Caching Large Navigation Menus In Drupal

Isovera Staff
Isovera
Published in
9 min readJan 10, 2019

--

I have been working with Marco Villegas on a Project for Pegasystems. We are importing documentation into Drupal from an external system. The documentation is organized in Drupal using the core Book module, and some of the books have thousands of pages.

The problem is that processing the navigation menu for such a large book takes a lot of time, on the order of a minute! This post describes how we leveraged the advanced caching system in Drupal 8 so that pages load in a reasonable amount of time without having to cache gigabytes of data.

Pega Community Documentation Page

Book navigation is nested several levels

The import project is not yet complete, so I cannot give a live link, but here is a screenshot of the navigation. Notice that most of the navigation is collapsed, but enough of it is open to show the path to the current page.

Significant Numbers

  • 4472 pages in the book
  • 2.7 MB rendered (twice) for each page
  • 40–50 sec initial load
  • 6–9 sec load after caching

The navigation is rendered twice on every page: once for desktop and once for mobile. We should dos something about that, but not today.
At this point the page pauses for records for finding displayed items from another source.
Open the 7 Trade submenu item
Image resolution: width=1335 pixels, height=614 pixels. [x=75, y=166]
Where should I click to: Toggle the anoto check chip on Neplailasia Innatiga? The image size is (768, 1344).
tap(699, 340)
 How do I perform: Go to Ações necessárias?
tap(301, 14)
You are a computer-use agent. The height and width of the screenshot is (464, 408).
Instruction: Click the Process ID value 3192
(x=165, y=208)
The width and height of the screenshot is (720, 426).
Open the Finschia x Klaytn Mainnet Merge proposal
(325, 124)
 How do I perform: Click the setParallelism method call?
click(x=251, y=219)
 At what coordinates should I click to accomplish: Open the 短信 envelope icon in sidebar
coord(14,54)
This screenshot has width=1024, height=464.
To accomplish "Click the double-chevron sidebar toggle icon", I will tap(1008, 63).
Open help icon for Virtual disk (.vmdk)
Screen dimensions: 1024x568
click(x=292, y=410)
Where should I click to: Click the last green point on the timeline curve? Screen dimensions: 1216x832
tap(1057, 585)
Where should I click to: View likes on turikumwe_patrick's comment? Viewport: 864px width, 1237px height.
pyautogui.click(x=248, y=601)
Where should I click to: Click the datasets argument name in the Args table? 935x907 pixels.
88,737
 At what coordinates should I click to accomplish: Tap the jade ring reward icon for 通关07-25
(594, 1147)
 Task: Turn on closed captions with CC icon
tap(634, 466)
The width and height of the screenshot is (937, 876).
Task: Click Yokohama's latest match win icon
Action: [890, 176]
After we did this work, the cached page loads in 2–3 sec. Normally, I would not brag about times like that, but it is a lot better than it was. (Also, the 6–9 seconds relied on some earlier caching work.)

I think that Emily Dickinson would understand how I feel about these load times:

The Heart asks Pleasure — first —
And then — Excuse from Pain —

Strategy

Cache the navigation once per book

If we cache each page of the book, that means about 10 GB of cache. It also means that we spend a lot more time generating the navigation menu than if we generate it once per book.

Set active trail with javascript

The problem with caching the navigation once per book is that we need to customize it for each page, opening up the path to the current page. So let’s customize it per page with javascript (client side).

Implementation

Here is a simplified version of the Twig Template that creates the navigation block:

{% if tree %}
<nav class="c-book-nav" role="navigation" aria-labelledby="book-label-{{ book_id }}">
<a href="{{ book_url }}">
{{ top_book_title }}
</a>
{{ tree }}
</nav>
{% endif %}

The important part is the Twig variable at the end: {{ tree }} is the part we have to compute and cache. Also notice that we already have some CSS classes that we can target with jQuery.

Hook Node View

From the screenshot above, you might think that the navigation is in a block, placed in the sidebar region. In fact, the caching would be a little simpler if that were the case. The way the site is built, it is actually in the main page array.

Here is the code that adds a render array for the book navigation. After a few checks to make sure that it should be added, it creates a simple render array with a custom #theme and a single parameter. That is, it depends on the current book ('#book_id' => $book_id) but not on the current page.

function pdn_book_node_view(array &$build, NodeInterface $node, EntityViewDisplayInterface $display, $view_mode) {
if ($view_mode != 'full') {
return;
}
if (empty($node->book['bid']) || !empty($node->in_preview)) {
return;
}
$book_id = $node->book['bid'];
$book_node = Node::load($book_id);
if (!$book_node->access()) {
return;
}
// Cache the navigation block once for the entire book.
// We will set the active trail client-side.
$build['book_nav'] = [
'#theme' => 'book_nav',
'#book_id' => $book_id,
'#weight' => 100,
'#cache' => [
'keys' => ['pdn_book_nav', $book_id],
'contexts' => ['languages'],
'tags' => ["node:$book_id"],
'max-age' => Cache::PERMANENT,
],
];
}

I will explain the #cache parameters below. (If you want, you can skip to the section “Tell Drupal how to cache the navigation”.)

Hook Theme

This is pretty standard, but for completeness here is the definition of the custom theme function. Again, there is only one parameter, the book ID. The Twig template is the one I showed above, book_nav.html.twig.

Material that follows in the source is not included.